Will die FPÖ Sicherheit privatisieren?

Eisenstadt, 23. 3. 2016 –

LH-Stv. Tschürtz von der FPÖ präsentierte wieder einmal sein Sicherheitsprojekt einer Bürgerwehr.


Gleichzeitig nahm er für sich in Anspruch, Innenministerin Mikl-Leitner auf die Idee ihrer jetzt vorgestellten „Sicherheitsbürger“ gebracht zu haben. Er übersieht dabei völlig den Grundlegenden Unterschied zu der von ihm geplanten Bürgerwehr. Während bei den FPÖ Plänen private für Recht und Ordnung sorgen sollen, natürlich in Zusammenarbeit mit der Polizei, sieht das Modell von Mikl-Leitner keinerlei speziellen Befugnisse für die Sicherheitsbürger vor. Bei ihrem Modell sollen vom Bürgermeister bestimmte, oder vom Gemeinderat gewählte Personen, die Schnittstelle zwischen Bürgern und Polizei bilden. Das Projekt „Gemeinsam Sicher“ soll im April in 4 Regionen, auch in Eisenstadt, als Pilotprojet mit wissenschaftlicher Begleitung starten.

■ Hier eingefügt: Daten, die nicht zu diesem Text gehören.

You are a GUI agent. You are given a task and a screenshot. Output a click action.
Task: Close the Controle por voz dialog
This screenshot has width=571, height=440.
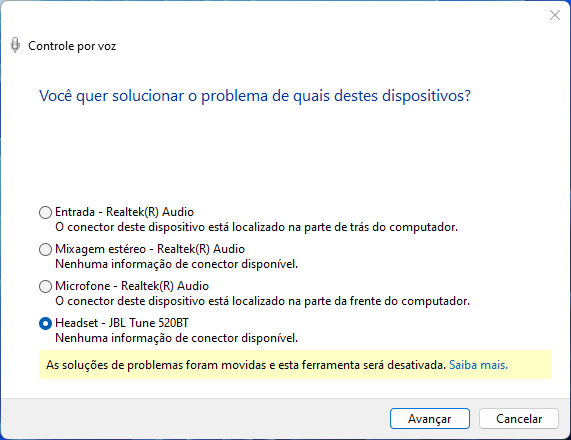click(555, 15)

Tschürtz Sicherheitsplan sieht 4 Säulen vor.
Erstens geförderte Alarmanlagen, die mit der Landessicherheitszentrale verbunden sind.
Dann der Sicherheitsdienst, Bürgerservice und die Nachbarschaftshilfe.
Besonders hebt Tschürtz hervor, dass die Sicherheitspartner mit einem Elektroauto unterwegs sind, eine Taschenlampe haben, einen Defibrilator und Feuerlöscher mitführen, eine Erste Hilfe Ausbildung haben, Schulwegsicherung durchführen, beobachten und Einkäufe tätigen, um nur einiges zu nennen.